I had already experimented with some Madden, which turned out to be the gateway drug to the hardest stuff of all: NBA 2K.
I’d been touring for so long with the Plastic Cup Boyz that we’d grown tired of clubs and after-parties. Most of us were in serious relationships, and our tolerance for the bullshit had faded to zero.
Instead, after every show, we’d meet backstage and begin the ritual.
“Yo, let’s get to the hotel room!”
“Y’all set up the game?”
“Yeah, let’s play.”
“Hey, who got the records?”
“I got ’em. Did y’all set up the profiles?”
“I bet five hundred I’m gonna beat you with only Dirk Nowitzki.”
With everything I get into, I don’t have a halfway setting. It’s all or nothing. I have to either be the best or give everything I’ve got trying. Soon we were taking our Xbox and TV to the arenas and setting up in the greenroom so we could play before and after each show. People would come backstage to party with us and end up just watching us shout, argue, and cut each other down as we played NBA 2K.
When we were kicked out of the arena, we’d rush to the hotel, the bus, or the plane as quickly as possible so we could get back to playing the game. Often, we’d sit up playing all night. I remember looking up at one point and saying, “Yo, we been playing this game for sixteen hours!”
Addiction is a nasty disease. Your tolerance builds up, and soon you need a bigger, more dangerous high. We eventually found that high: Guts.
Guts is a fast-paced poker game in which players are dealt a hand of two to four cards, and each has the option of either saying “guts” (if they think they have the best hand) or folding (if they don’t). Because of the way the betting works, if five people say “guts,” the pot can quadruple in one round. The game is fast-paced and money changes hands rapidly, so we started keeping a record book and settling our debts with each other at the end of the tour.

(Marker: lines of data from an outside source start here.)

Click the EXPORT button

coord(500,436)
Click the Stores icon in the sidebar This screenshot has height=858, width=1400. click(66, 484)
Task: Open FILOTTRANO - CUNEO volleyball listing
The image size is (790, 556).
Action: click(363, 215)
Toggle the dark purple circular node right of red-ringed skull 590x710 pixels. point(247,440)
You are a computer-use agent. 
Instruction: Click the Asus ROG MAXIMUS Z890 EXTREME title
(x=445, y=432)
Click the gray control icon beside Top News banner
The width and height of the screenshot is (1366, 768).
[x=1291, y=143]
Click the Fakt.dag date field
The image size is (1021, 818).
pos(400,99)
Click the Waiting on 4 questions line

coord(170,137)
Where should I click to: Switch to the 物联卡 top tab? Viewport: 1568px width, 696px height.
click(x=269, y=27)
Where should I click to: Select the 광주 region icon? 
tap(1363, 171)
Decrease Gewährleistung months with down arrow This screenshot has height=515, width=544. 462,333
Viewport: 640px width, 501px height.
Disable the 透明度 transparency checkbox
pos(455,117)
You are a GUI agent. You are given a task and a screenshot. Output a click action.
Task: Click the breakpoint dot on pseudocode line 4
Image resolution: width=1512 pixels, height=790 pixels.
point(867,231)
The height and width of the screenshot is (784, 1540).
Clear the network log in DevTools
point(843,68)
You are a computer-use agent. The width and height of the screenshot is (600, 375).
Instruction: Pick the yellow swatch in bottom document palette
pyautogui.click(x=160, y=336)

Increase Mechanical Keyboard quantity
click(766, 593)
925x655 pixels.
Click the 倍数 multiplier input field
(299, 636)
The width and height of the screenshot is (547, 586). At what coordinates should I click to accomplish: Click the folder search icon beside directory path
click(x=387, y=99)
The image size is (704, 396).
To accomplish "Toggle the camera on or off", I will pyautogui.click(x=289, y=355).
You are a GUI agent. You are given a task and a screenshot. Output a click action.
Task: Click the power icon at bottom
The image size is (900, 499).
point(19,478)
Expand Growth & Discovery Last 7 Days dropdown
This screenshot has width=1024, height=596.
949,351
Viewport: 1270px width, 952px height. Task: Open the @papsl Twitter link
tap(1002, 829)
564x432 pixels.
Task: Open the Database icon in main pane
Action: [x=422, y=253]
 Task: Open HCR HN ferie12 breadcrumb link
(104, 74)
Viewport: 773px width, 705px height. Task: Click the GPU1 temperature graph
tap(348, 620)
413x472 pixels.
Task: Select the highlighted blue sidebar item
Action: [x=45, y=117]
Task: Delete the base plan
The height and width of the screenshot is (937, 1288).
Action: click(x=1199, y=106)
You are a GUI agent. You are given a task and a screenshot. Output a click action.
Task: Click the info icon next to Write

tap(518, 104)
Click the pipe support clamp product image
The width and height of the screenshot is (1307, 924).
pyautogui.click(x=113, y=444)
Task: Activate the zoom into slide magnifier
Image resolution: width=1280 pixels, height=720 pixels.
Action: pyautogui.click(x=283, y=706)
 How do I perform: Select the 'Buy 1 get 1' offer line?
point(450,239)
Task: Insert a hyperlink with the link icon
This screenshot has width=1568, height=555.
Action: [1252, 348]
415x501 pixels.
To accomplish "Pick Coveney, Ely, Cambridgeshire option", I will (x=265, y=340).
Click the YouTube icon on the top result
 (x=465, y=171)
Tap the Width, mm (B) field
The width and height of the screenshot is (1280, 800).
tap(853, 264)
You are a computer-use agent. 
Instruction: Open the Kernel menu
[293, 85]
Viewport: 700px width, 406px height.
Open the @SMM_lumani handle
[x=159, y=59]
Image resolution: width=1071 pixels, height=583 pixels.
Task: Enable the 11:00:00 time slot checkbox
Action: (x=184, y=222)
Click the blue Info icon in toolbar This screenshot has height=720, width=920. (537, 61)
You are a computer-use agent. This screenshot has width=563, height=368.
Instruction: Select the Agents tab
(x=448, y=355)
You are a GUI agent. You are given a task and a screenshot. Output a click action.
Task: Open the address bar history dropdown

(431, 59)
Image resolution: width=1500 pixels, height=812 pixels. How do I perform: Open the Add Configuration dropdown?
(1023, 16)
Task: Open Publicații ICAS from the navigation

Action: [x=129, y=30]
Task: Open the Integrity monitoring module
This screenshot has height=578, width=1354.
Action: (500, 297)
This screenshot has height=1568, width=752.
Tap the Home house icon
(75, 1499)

I don’t have a better way to explain what goes on in a game of Guts other than to bring you into one that’s going on right now, on a private plane somewhere over Fresno:
Wayne: This fucking game. John’s head is gonna hurt when he sees this five-thousand-dollar tab he got.
Kevin: I’ll just take it out of his pay. Let him run up that tab forever. It don’t matter to me. I’ll eventually get what he owes me.
Spank: I owe him three thousand. He’s the only one that don’t pay, so that’s why I’m not paying him.
Nate: You’re not recording this, are you?
Writer: Of course I am.
Spank: I don’t care, you can put this in the book. Shit, I ain’t gonna read it.
Wayne: Remember that time on the last day of the tour, when you went to the bank and got thirty grand to settle with everybody?
Spank: Yeah, I pulled out five thousand and started playing. Then I got out the rest and lost it all before I got a chance to pay anybody what I owed.
Writer: Your wife must want to kill you for doing this with your salary.
Spank: She don’t know.
Wayne: If you think they tell their girlfriends or wives what them pots be up to—hell no.